# Reading text
** BEGIN **

For every class, train a logistic regression classifier \(h_\theta^{(i)}(x)=P(y=i;x,\theta)\) with the training set to predict the probability that \(y=i\)

# solving the problem of overfitting

## the problem of overfitting

Problem:

- underfit: too few parameters, high bias
- good fit
- overfit: too much parameters, high variance

If we have too many features, the learned hypothesis may fit the training set very well, but fail to generalize to new examples.

Regularization will reduce the overfitting problem.

Options:

- reduce number of features
- manually select which features to keep
- model selection algorithm

- regularization
- keep all features, but reduce magnitude/values of parameter \(\theta_j\)
- regularization works well when we have a lot of slightly useful features

## cost function

Intuition: Suppose we penalize and make \(\theta_3\) and \(\theta_4\) really small.

Regularization.

Small values for parameters \(\theta_1\),\(\theta_2\)…,\(\theta_n\); but not \(\theta_0\)

- “simpler” hypothesis
- less prone to overfitting

Modify cost function:

\(\lambda\) is the regularization parameter, control the fitting goal and avoid overfitting; too large \(\lambda\) will cause underfitting with a horizontal straight line

\[J(\theta)=\frac{1}{2m}\left[ \sum_{i=1}^{m}(h_{\theta}(x^{(i)})-y^{(i)})^2+\lambda \sum_{j=1}^{n}\theta_j^2 \right]\]

## regularized linear regression

### Gradient descent

Repeat {

\[\theta_0 := \theta_0 -\alpha\frac{1}{m}\sum_{i=1}^{m}(h_{\theta}(x^{(i)})-y^{(i)})x_{0}^{(i)}\]

\[\theta_j := \theta_j(1-\alpha\frac{\lambda}{m})-\alpha\frac{1}{m}\sum_{i=1}^{m}(h_{\theta}(x^{(i)})-y^{(i)})x_{j}^{(i)}\]

}

The parameter \((1-\alpha\frac{\lambda}{m}) \lt 1\) (a little bit)

** END **

# Dataset records
** BEGIN **

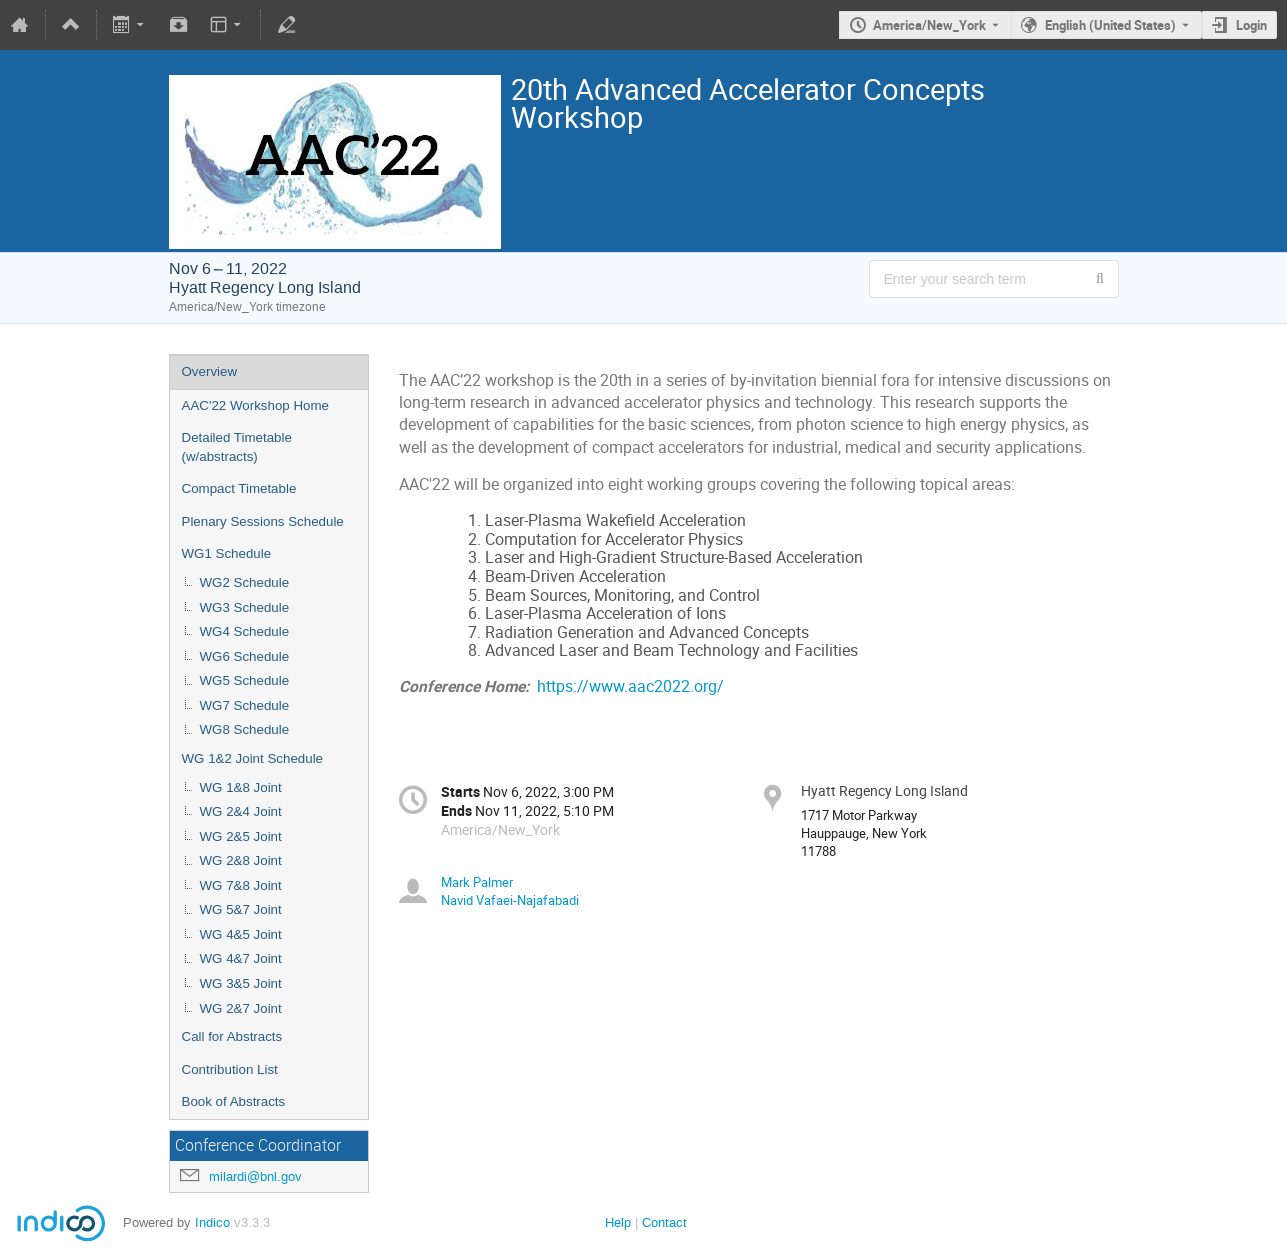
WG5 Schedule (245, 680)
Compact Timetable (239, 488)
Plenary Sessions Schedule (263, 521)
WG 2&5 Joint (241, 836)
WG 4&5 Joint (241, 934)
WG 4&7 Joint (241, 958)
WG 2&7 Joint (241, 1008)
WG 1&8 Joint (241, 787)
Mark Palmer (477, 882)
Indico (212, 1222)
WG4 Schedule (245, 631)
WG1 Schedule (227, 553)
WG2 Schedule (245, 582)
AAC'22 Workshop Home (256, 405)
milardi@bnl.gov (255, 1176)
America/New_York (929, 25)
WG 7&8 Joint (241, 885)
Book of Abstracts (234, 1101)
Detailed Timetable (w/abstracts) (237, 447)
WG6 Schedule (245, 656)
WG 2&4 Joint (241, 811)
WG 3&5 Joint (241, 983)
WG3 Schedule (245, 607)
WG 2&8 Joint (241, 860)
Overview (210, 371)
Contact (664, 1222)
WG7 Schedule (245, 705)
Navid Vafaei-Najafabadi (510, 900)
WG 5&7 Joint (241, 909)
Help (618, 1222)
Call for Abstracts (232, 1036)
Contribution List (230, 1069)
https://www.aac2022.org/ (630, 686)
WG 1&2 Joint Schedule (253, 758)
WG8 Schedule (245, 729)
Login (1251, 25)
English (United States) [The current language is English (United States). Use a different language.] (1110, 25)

** END **
** BEGIN **

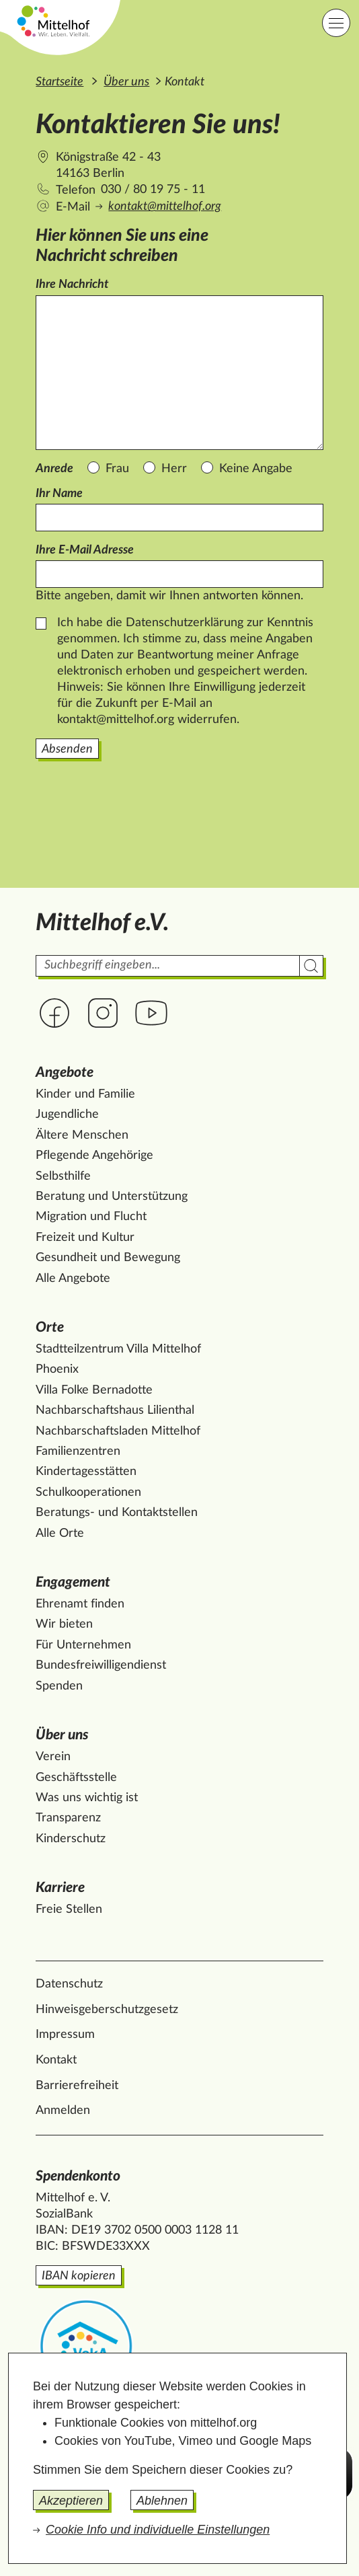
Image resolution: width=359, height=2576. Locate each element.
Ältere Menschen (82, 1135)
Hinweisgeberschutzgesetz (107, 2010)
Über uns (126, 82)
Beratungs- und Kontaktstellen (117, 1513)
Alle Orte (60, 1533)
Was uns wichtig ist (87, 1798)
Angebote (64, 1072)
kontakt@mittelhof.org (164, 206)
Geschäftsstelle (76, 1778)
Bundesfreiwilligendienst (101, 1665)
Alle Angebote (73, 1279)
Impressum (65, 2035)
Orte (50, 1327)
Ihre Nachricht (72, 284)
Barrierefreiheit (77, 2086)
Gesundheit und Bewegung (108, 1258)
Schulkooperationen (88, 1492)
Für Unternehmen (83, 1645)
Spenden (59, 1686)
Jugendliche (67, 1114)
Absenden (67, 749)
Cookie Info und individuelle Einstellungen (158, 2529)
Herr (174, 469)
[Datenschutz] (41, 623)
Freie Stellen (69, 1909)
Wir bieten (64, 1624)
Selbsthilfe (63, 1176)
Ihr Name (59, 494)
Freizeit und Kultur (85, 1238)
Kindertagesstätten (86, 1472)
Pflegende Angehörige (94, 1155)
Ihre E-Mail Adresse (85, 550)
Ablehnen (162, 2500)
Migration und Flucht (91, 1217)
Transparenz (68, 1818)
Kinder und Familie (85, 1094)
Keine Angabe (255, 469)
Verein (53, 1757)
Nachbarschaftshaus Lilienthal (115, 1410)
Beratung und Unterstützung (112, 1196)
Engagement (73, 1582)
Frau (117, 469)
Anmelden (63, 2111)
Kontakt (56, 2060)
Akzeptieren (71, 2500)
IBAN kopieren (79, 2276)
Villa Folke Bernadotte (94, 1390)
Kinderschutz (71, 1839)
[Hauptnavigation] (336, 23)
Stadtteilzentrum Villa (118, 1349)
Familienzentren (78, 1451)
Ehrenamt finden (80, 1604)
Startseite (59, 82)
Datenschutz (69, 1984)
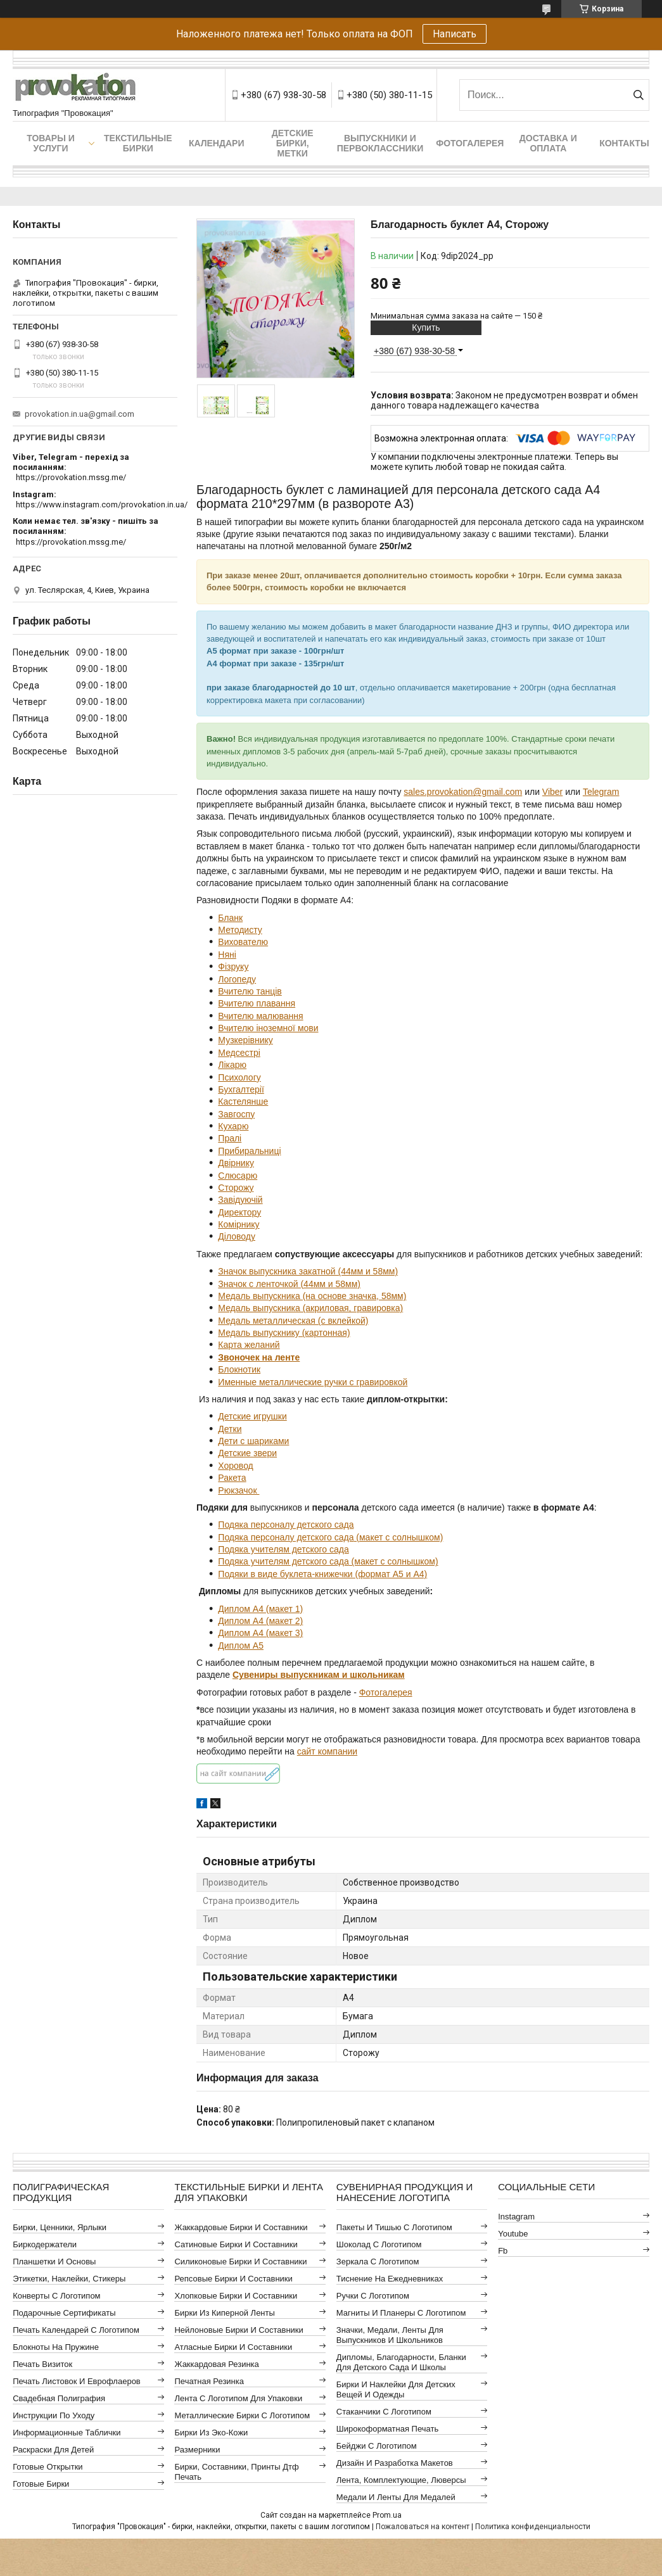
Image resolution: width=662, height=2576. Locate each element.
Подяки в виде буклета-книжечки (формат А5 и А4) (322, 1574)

** END **

# Jobs
**A.** List every section heading in the notes on overfitting and regularization, at any level.
**B.** Carry the notes on overfitting and regularization forward from their last line.

# Exercise responses
**A.**
- solving the problem of overfitting
- the problem of overfitting
- cost function
- regularized linear regression
- Gradient descent

**B.**
### normal equation

\[\theta=\left( X^TX+\lambda \centerdot L \right)^{-1}X^Ty\]

\(L\) is a \((n+1)\times(n+1)\) identity matrix but \(L(1,1)\) equals to 0

### non-invertibility

Suppose \(m \le n\)

\(X^TX\) will be non-invertible/singular

Use `pinv()`

in Octave to solve it. However, if \(\lambda \gt 0\), \((X^TX+\lambda \centerdot L)\) is invertible.

## regularized logistic regression

\(Cost(h_{\theta}(x),y)=-y\log(h_{\theta}(x))-(1-y)\log(1-h_{\theta}(x))\)

### gradient descent

\[J({\theta})=-\left[ \frac{1}{m}\sum_{i=1}^m \left( y^{(i)}\log(h_{\theta}(x^{(i)}))+(1-y^{(i)})\log(1-h_{\theta}(x^{(i)}))\right)\right]+\frac{\lambda}{2m}\sum_{j=1}^{n}\theta_j^2\]

Repeat {

\[\theta_0 := \theta_0 -\alpha\frac{1}{m}\sum_{i=1}^{m}(h_{\theta}(x^{(i)})-y^{(i)})x_{0}^{(i)}\]

\[\theta_j := \theta_j(1-\alpha\frac{\lambda}{m})-\alpha \left[ \frac{1}{m}\sum_{i=1}^{m}(h_{\theta}(x^{(i)})-y^{(i)})x_{j}^{(i)} \right]\]

\(j=1,2,3,…,n\)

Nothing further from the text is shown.